▶ _練習問題_:
a. 新米ママの疲労に関する記事について、次の問いに答えてください。
(i) 聞き取り調査の対象となった女性は何人でしたか。
(ii) 背中や首の痛みを訴えた女性の割合は何%でしたか。
(iii) 仕事を持つ母親のうち、出産後3カ月以内に職場復帰した人の割合は何%でしたか。
b. 新米ママの疲労に関する記事のうち、「McGovern氏は、家族医」で始まり「カ月以内に職場復帰している。」に至るまでの部分を書き写してください。

新米ママの多くは疲れている
新しく母親になった女性の多くが出産後5週間の時点で、出産方法と育児で疲労し、乳房(前胸部)不快感や性欲減退などの問題を抱えていることが、米医学誌「Annals of Family Medicine」3/4月号掲載の研究で明らかにされた。
米ミネソタ大学公衆衛生学部環境健康学準教授のPat McGovern氏らの研究グループは、出産後5週間を経過した女性700人を対象に聞き取り調査を実施。被験者はほとんどが白人の既婚女性で、半数が大学教育を受けており、平均年齢は約30歳だった。
調査の結果、3人に2人が疲労を訴え、60%が乳房(前胸部)不快感、52%が性欲減退を報告した。また50%が乳首の痛みや炎症、頭痛を、43%が背中や首の痛みを訴えた。さらに帝王切開による出産や授乳している女性では、より多くの出産後症状が認められた。授乳に関しては乳首の痛みなどの因子を除いても疲労が認められ、原因として授乳児は消化が早く、より頻繁に授乳させる必要性から母親に負担がかかるためと見られる。
McGovern氏は、家族医療休暇法(FMLA)では、従業員数が50人を超える企業では、出産時に無給休暇を12週間与えることになっているが、多くの女性は無給休暇を取る余裕はないと説明する。調査によると、仕事を持つ母親の76%が出産後1年以内に、41%が3カ月以内に、6人に1人が1カ月以内に職場復帰している。

▶ _元データ_:

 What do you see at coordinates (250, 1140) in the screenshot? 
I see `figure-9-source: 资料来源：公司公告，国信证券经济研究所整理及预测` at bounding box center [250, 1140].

▶ _解答編_:
a.
(i) 対象となった女性は700人でした。
(ii) 背中や首の痛みを訴えた女性は43%でした。
(iii) 出産後3カ月以内に職場復帰した人は41%でした。

b.
McGovern氏は、家族医療休暇法(FMLA)では、従業員数が50人を超える企業では、出産時に無給休暇を12週間与えることになっているが、多くの女性は無給休暇を取る余裕はないと説明する。調査によると、仕事を持つ母親の76%が出産後1年以内に、41%が3カ月以内に、6人に1人が1カ月以内に職場復帰している。